As promised, Google has opened a new Tokyo region for its cloud platform, its second in Asia after Taiwan.
The launch comes ahead of plans to open regions in Mumbai, Singapore, Sydney, Sao Paulo, London, Frankfurt, Finland and North Virginia next year.
Making Google great
“By opening a dedicated cloud region in Tokyo, we’re bringing Google’s compute, storage and networking services directly to Japanese businesses,” Google Cloud Platform product managers Varun Sakalkar and Dave Stiver wrote in a blog post.
“Based on our testing, customers in cities like Tokyo, Osaka, Sapporo and Nagoya experience 50-85% lower latency on average when served from the Tokyo region compared to Taiwan.
The new Japanese region launches as Google sets its sights on gaining a chunk of of Asia’s enterprise cloud, not only opening more data centers in the region in 2017, but investing in submarine cables connecting the continent to the US.

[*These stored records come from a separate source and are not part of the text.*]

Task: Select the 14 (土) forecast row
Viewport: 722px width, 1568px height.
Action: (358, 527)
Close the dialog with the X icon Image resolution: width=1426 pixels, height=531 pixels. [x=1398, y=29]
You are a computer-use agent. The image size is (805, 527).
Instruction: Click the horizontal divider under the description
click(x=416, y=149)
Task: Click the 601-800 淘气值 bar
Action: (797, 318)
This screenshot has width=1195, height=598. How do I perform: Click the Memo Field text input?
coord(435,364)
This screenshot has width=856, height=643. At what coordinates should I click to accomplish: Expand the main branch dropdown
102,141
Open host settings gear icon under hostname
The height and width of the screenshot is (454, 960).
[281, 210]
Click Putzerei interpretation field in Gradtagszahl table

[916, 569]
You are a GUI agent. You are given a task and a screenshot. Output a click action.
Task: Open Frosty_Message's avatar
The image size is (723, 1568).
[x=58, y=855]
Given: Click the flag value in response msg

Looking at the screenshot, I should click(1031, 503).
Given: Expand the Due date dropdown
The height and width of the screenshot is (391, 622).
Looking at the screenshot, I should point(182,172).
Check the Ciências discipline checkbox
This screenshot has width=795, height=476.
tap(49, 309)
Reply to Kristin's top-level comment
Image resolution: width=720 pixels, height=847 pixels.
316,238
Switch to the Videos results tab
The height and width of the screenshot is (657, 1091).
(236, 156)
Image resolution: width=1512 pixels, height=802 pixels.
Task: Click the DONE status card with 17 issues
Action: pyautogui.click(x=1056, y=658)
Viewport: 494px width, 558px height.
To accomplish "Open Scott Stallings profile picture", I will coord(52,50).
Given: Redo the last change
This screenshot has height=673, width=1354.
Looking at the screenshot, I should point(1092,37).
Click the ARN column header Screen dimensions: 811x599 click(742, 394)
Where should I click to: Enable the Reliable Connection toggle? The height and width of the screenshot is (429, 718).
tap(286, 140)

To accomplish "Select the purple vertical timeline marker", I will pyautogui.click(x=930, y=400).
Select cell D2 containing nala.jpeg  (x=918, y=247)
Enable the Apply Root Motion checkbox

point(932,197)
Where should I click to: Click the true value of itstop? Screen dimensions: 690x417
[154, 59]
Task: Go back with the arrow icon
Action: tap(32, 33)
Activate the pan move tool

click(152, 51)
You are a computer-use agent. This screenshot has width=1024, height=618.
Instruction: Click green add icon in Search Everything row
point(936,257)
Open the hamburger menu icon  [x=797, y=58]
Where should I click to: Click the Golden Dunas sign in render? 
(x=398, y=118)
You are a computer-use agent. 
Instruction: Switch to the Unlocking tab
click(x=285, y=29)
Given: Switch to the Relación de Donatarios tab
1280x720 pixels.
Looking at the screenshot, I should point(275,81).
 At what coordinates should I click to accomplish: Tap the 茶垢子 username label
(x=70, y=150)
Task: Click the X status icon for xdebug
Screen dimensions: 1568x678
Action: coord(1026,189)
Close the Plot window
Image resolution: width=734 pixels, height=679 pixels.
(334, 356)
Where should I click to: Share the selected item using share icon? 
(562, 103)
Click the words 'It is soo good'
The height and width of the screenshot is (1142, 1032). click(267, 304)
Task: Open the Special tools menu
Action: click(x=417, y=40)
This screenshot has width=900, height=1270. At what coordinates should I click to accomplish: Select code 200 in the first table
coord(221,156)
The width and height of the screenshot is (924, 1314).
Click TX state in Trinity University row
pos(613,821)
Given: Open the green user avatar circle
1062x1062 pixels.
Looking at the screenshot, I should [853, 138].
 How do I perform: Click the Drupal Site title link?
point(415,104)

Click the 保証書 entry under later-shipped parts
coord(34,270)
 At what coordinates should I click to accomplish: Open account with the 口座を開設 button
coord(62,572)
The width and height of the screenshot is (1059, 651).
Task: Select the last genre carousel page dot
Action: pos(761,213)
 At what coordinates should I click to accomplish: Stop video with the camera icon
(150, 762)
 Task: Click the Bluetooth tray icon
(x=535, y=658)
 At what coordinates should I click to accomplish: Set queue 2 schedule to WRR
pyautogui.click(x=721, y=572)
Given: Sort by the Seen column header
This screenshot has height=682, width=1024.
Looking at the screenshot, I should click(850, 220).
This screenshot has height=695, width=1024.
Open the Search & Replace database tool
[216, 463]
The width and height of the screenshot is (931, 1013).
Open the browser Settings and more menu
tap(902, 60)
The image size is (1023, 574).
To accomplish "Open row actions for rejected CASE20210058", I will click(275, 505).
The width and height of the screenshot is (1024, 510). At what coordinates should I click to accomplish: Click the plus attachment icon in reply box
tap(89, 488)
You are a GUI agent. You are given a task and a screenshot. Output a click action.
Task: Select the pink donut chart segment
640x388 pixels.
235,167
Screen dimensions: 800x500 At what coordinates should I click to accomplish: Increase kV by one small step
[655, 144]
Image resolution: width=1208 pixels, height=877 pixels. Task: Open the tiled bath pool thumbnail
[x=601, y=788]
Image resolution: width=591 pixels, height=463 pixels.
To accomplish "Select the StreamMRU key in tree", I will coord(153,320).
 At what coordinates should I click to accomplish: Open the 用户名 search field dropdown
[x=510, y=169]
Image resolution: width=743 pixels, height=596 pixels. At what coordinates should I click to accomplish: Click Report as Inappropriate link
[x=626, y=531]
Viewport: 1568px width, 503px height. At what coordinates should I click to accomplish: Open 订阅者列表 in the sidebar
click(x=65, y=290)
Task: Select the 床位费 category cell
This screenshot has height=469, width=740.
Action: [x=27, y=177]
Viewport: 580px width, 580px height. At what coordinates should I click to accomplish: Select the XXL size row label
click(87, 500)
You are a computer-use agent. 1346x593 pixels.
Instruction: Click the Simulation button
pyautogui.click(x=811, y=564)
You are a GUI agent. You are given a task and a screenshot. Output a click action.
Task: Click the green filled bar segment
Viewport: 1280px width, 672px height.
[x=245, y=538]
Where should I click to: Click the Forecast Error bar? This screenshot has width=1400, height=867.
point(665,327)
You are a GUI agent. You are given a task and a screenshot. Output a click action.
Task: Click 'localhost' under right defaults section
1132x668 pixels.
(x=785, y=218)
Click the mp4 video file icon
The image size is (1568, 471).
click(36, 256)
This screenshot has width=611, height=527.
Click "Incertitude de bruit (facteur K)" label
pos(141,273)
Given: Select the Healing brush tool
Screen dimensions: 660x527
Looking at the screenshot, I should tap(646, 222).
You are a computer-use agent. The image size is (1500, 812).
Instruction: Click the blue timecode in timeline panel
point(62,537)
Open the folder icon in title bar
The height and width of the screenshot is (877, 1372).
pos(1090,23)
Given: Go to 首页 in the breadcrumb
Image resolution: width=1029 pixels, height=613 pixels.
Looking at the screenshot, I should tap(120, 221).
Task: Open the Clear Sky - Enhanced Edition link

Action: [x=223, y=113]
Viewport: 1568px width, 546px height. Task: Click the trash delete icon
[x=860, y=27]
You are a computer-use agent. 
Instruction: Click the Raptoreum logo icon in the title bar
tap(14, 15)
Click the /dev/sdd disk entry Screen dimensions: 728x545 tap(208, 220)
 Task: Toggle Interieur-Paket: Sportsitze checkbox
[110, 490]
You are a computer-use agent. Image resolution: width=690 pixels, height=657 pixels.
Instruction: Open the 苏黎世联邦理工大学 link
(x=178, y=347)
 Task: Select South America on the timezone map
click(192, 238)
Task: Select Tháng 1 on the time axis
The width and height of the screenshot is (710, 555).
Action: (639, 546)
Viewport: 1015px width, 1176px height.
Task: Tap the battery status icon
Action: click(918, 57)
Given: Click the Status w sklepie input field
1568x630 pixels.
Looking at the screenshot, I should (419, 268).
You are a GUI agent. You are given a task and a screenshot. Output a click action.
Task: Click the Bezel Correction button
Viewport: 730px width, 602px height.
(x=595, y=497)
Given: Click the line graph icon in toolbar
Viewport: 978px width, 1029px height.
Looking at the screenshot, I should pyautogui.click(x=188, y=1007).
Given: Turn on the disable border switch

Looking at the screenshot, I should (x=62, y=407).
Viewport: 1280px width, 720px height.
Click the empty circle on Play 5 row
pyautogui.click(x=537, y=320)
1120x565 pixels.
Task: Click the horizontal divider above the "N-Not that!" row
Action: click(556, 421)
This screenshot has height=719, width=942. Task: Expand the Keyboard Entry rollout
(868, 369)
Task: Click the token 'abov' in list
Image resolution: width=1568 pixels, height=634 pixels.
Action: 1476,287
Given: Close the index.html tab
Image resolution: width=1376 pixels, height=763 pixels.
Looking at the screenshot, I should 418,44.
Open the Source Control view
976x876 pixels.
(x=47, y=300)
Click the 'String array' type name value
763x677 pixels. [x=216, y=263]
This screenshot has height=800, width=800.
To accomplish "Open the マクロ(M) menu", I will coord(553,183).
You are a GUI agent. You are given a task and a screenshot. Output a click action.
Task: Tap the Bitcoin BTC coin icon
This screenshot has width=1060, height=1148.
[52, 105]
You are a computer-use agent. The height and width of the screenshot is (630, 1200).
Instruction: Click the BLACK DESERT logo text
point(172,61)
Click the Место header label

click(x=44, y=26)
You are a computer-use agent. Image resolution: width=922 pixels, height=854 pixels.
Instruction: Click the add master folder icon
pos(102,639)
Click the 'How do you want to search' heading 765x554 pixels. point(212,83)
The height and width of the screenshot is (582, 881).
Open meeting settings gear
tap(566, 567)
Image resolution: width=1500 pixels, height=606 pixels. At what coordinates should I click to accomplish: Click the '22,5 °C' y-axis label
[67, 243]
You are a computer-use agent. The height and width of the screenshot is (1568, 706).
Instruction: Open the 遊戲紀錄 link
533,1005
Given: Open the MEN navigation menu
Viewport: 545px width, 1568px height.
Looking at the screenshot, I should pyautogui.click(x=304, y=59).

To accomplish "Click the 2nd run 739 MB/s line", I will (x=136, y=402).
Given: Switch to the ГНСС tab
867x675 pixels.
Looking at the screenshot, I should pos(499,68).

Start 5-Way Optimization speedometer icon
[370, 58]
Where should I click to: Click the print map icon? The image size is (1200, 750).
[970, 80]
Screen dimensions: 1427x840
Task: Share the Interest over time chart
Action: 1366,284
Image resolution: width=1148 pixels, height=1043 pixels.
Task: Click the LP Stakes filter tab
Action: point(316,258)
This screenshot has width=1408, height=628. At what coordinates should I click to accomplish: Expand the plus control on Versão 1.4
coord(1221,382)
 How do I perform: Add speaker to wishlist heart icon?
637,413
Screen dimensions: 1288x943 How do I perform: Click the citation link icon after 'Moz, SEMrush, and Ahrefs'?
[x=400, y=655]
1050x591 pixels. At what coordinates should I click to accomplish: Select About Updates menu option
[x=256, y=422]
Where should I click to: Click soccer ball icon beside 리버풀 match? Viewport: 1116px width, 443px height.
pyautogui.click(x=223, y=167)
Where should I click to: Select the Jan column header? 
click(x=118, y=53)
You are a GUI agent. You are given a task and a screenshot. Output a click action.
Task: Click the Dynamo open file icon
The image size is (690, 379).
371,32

Earlier this year, Google hired Amazon Web Services’ Rick Harshman to head Google Cloud in Asia. Previously, he worked as the head of AWS in India, and as the head of ASEAN (Association of Southeast Asian Nations) for AWS.
A more robust and faster service in Asia will come as welcome news to businesses that rely on GCP, and perhaps may mean that the next Pokémon Go will not suffer the same difficulties at launch.